What to produce
Pick out each line of the records that contains the word "Microsoft" and copy those lines.

Provided data
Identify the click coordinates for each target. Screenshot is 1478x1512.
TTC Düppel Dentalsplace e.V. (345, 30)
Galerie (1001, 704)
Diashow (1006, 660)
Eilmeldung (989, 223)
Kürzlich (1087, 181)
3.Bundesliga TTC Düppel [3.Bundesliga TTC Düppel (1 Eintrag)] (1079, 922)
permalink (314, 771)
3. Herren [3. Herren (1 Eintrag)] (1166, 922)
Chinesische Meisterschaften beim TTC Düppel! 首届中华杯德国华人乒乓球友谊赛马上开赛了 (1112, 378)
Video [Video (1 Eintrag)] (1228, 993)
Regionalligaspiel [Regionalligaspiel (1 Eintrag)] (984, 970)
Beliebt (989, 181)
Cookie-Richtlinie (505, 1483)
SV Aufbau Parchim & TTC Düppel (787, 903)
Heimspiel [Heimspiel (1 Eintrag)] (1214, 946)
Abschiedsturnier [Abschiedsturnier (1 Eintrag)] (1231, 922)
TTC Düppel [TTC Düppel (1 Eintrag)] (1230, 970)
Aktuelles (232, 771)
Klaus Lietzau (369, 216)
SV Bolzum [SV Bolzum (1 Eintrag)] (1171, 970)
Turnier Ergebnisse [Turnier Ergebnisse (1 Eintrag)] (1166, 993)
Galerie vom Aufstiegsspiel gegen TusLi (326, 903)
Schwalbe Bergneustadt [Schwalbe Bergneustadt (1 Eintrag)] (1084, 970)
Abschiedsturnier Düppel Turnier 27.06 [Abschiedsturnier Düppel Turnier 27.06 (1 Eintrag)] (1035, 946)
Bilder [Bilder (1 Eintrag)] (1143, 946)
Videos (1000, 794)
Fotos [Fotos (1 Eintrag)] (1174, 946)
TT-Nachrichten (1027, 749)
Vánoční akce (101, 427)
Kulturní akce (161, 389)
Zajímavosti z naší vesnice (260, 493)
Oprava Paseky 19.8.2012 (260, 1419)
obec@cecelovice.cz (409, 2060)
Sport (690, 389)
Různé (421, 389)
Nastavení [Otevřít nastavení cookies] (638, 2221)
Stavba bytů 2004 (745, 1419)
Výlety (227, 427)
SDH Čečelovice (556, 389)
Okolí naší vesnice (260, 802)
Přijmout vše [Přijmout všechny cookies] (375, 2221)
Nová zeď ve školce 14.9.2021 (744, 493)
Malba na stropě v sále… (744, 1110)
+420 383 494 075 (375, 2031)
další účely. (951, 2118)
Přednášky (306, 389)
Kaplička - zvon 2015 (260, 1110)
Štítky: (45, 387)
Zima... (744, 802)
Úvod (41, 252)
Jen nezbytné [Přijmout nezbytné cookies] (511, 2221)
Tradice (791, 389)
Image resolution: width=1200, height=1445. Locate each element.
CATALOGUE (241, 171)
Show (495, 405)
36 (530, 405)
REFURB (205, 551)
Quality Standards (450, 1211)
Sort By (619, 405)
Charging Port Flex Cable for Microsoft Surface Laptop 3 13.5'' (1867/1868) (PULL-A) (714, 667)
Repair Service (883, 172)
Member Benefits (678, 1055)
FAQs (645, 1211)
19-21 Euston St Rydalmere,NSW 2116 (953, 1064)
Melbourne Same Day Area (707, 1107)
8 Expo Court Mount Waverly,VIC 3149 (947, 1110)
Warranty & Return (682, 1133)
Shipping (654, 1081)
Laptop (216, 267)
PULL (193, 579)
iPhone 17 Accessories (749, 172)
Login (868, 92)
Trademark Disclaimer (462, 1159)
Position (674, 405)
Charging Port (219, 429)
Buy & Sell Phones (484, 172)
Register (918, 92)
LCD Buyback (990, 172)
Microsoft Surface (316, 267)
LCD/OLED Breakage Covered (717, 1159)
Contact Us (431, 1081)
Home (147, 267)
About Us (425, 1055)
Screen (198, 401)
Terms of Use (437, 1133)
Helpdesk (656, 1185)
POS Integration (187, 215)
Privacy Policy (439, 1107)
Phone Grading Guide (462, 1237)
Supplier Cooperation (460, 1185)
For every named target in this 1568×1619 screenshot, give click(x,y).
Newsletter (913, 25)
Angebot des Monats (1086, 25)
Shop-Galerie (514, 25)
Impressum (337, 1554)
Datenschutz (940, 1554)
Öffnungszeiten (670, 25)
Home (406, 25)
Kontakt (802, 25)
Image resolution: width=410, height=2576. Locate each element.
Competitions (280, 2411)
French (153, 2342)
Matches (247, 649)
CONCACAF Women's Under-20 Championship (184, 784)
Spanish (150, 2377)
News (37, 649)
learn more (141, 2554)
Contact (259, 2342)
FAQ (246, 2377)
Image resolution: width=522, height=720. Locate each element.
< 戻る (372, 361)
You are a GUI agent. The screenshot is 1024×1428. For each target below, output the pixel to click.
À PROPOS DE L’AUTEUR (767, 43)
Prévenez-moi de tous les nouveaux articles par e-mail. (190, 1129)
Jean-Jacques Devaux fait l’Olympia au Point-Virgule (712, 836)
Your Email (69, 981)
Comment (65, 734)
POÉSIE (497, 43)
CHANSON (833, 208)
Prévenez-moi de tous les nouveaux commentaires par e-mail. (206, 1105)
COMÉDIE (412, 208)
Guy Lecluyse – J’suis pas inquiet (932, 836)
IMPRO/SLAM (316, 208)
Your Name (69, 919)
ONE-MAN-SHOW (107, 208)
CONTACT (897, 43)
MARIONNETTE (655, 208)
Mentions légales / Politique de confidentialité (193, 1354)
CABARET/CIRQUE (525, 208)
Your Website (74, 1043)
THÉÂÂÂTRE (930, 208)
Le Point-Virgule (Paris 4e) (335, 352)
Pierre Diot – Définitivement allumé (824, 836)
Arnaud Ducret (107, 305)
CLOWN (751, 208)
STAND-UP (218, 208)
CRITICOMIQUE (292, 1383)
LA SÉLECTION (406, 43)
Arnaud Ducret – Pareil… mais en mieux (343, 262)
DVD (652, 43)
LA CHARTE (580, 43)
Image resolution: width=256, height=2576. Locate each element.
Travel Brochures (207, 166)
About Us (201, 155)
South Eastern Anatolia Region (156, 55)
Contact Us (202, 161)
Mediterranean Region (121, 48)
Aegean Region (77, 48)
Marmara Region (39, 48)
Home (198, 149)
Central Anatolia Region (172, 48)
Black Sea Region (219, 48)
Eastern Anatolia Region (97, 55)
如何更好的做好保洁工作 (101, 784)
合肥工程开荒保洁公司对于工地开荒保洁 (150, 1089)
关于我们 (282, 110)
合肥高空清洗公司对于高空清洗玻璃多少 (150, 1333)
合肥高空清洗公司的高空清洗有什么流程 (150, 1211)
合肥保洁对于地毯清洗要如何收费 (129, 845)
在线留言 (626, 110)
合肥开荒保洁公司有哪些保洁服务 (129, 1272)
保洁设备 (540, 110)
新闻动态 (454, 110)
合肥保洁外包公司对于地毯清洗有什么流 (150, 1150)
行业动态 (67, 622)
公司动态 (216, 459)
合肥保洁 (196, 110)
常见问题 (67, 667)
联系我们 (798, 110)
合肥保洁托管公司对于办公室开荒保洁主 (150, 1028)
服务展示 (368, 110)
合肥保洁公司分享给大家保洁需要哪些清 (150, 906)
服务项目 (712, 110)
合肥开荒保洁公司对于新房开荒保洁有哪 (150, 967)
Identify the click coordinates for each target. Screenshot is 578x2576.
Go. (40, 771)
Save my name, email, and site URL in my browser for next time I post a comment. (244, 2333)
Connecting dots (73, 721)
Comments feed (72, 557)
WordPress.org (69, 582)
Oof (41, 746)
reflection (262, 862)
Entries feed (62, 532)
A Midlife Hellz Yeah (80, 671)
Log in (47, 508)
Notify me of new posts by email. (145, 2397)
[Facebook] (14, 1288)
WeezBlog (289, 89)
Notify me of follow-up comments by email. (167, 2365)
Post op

Final answer
Charging Port Flex Cable for Microsoft Surface Laptop 3 13.5'' (1867/1868) (PULL-A) (714, 667)
Microsoft Surface (316, 267)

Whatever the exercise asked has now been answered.